Why it's easy (and essential) to use inclusive language as a Wedding Celebrant

Updated: Mar 3, 2021

Early on in my career as a celebrant, someone suggested to me that I should create two questionnaires to send out to people. One for straight couples, and one for LGBTQI+ couples. I was slightly aghast. As far as I could tell, this was well-intentioned; a wish not to clumsily make anyone feel excluded through heteronormative/ cis-biased language. But still. A separate form?


I have never needed a separate form. And it has not been remotely difficult to make one questionnaire work for all couples, all sexualities, all genders. Here is the start of my questionnaire for couples:


Partner 1 __________________________________

Bride/ Groom/ Other ________________

Known as _________________

Pronouns (he/ she/ they etc) _________________


Partner 2 __________________________________

Bride/ Groom/ Other ________________

Known as _________________

Pronouns (he/ she/ they etc) _________________


Are either of you changing your name?

What will you be called? ____________________

Are either of you being walked down the aisle? By whom (name and relationship to you)?

____________________________________


If any celebrants have been struggling with getting this right and this feels it 'ticks the right boxes', please feel free to copy and paste. Likewise, if anyone would prefer/ advise I slightly adapt my language here, I am always willingly learning and evolving!

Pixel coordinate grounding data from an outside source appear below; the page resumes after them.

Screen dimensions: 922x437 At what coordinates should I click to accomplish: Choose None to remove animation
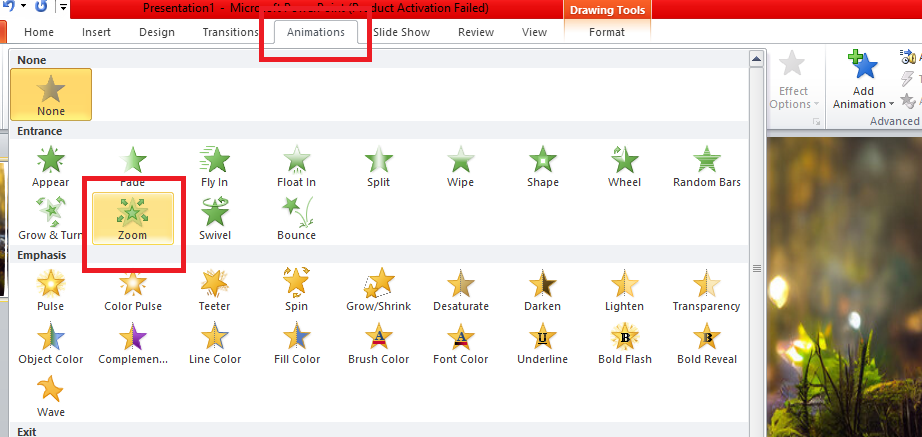pos(50,94)
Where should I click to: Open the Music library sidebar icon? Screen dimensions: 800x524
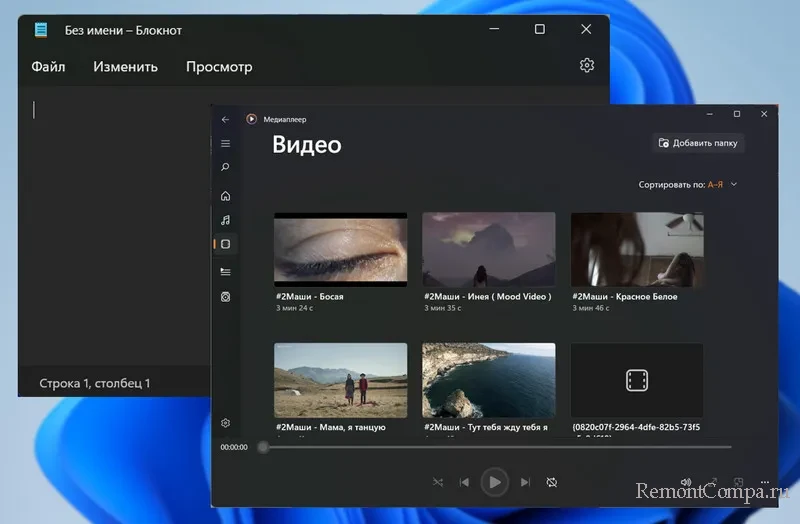point(225,220)
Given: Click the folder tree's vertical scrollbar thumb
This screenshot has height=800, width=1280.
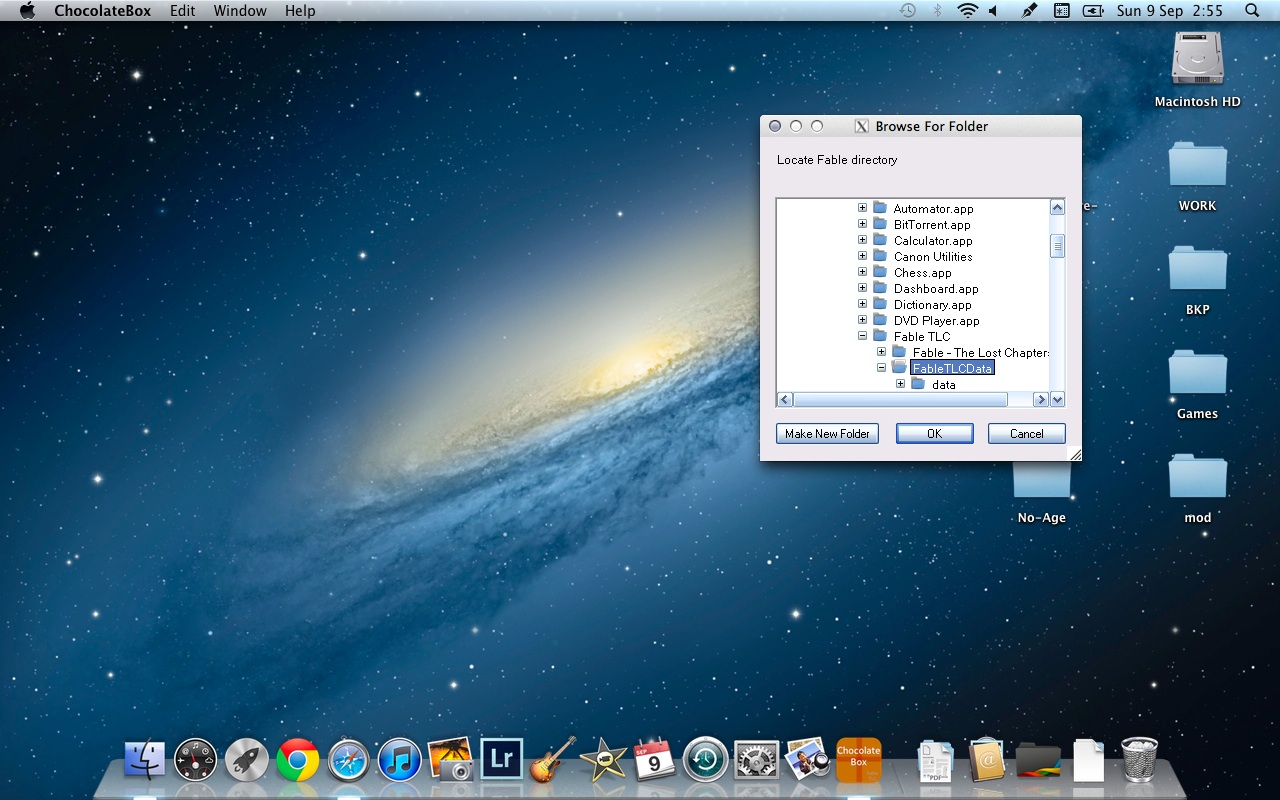Looking at the screenshot, I should (x=1057, y=245).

A green post-it with "language matters' written on it
Image from Stella Hervey Birrell's #atinylife blog

The "pronouns" bit was the most recent addition. I am aware that even being asked this question will befuddle some couples or individuals who aren't yet familiar with the rights of non-binary or gender non-conforming people. At this opportunity to educate, I feel simultaneously delighted (what a pleasingly simple, sneaky wee lesson) and depressed (thinking of my fellow humans who aren't seen, never mind understood).


As for how to address people, my dear friend - the author Stella Hervey Birrell - has created a brief and very useful blog on some nice terms of address/ endearment. During ceremonies, I usually address guests as, "friends" (and nowadays never use, "ladies and gentlemen").


As celebrants, we inhabit a role in which we help to hold up people's relationships to be seen and celebrated within families and communities, and we contribute to the evolution of our culture by doing so. There are people in our society who are made to feel invisible (on a good day); wrong, unnatural or broken on a bad day. Human beings are being degraded, harmed, and not even believed about their own identity.


We have a vital opportunity to assure people that they are seen and celebrated. From the first questions we ask them, to the way we address them in person, to the way we talk to their family, friends and community during their ceremony. We MUST use language that recognises all human beings, in all their colourful, beautiful diversity.